So here’s what’s up, 2013. I’m taking you by storm. I am working on some big things that are important to me, much of which focuses on sharing experiences with others to help with all of our life’s work. The two main things? My partner and I have started an endeavor related to student loans and budgeting called The Loan Voice, and I have started guest blogging twice monthly at the American College of Nurse-Midwives (ACNM), with a focus on the first year out of school and in clinical practice, in a series called The Latent Phase (many thanks to Barbra Elenbaas for the great title!). Any questions or suggestions for posts or research, feel free to email!

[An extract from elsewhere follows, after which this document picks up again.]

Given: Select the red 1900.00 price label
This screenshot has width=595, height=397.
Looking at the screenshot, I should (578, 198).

Hope you have all had a wonderful week, that if you made resolutions that you continue to find strength to persevere, and that you and yours are healthy in this flu and wild-weather season.

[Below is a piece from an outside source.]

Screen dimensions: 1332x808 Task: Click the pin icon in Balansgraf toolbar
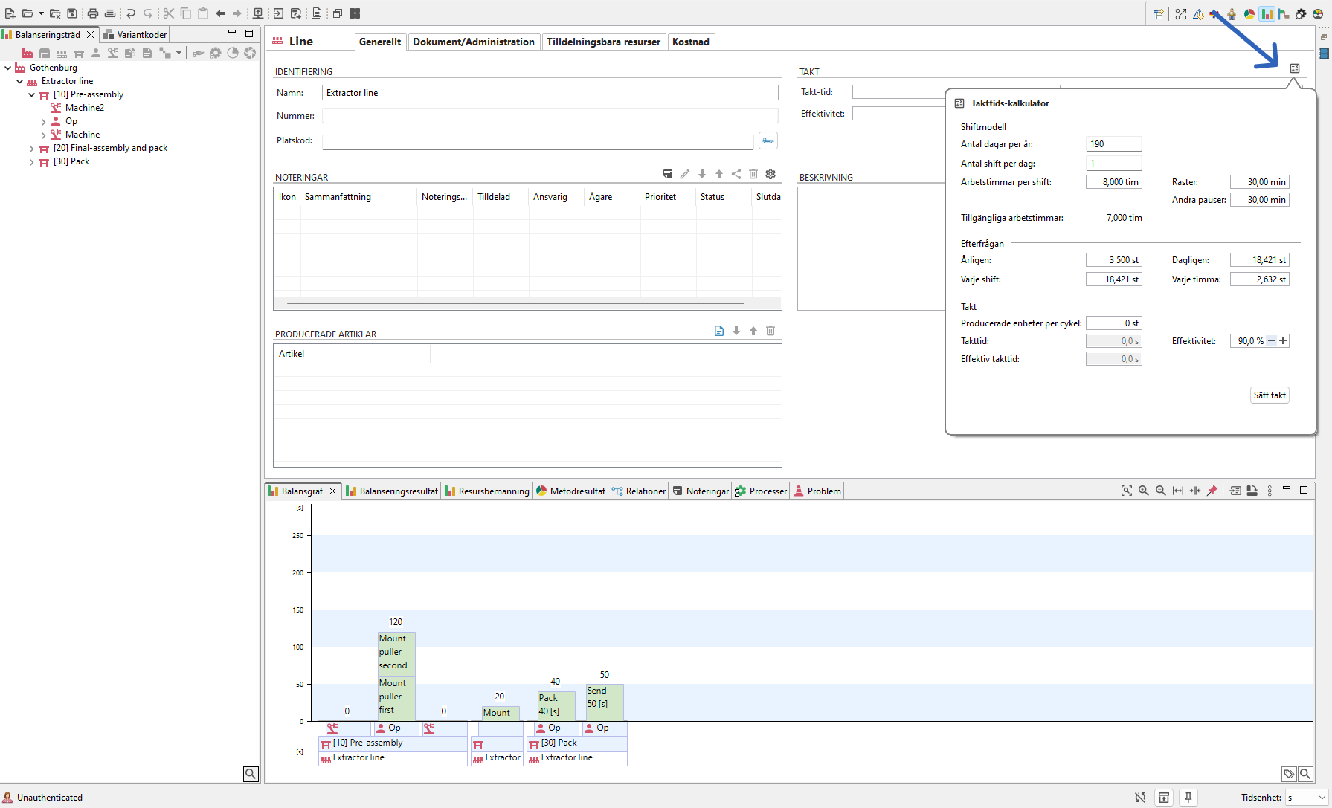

On Azealia Banks and White Gay Cis Male Privilege – Edward Ndopu at Crunk Feminist Collective
“…Because our society subscribes to an insidiously misogynistic sociocultural paradigm, to insult someone, notwithstanding gender, is to invoke the feminine. So what better way for Banks to cut Hilton down to size than to call his masculinity into question? The Banks/Hilton feud had absolutely nothing to do with sexual identity (read: homophobia), but rather, gender power dynamics (read: femmephobia). Azealia calling Perez a “messy faggot” suggests an attempt to assert her status as a no-nonsense, hard ass femcee in a largely masculine of center dominated hip-hop industry. Masculine of center queer men, notwithstanding race, appropriate the word bitch. Very often, they use it pejoratively, and with impunity. They’re seldom called out on the ubiquity of their misguided misogyny. Yet, when it comes to Azealia’s use of the word faggot, she’s quickly characterized as homophobic, reinforcing the dominant narrative that people of color are somehow inherently homophobic, to echo Janet Mock’s recent sentiments. Although Azealia Banks is queer, she is not part of a population that would have this slur used against her. That being said, there are other words that are deeply entrenched manifestations of oppression that go unchecked each and every day. Ironically, many gay men who are up in arms over Azealia’s use of the word faggot are the same men who render femme-identified men invisible and undesirable…”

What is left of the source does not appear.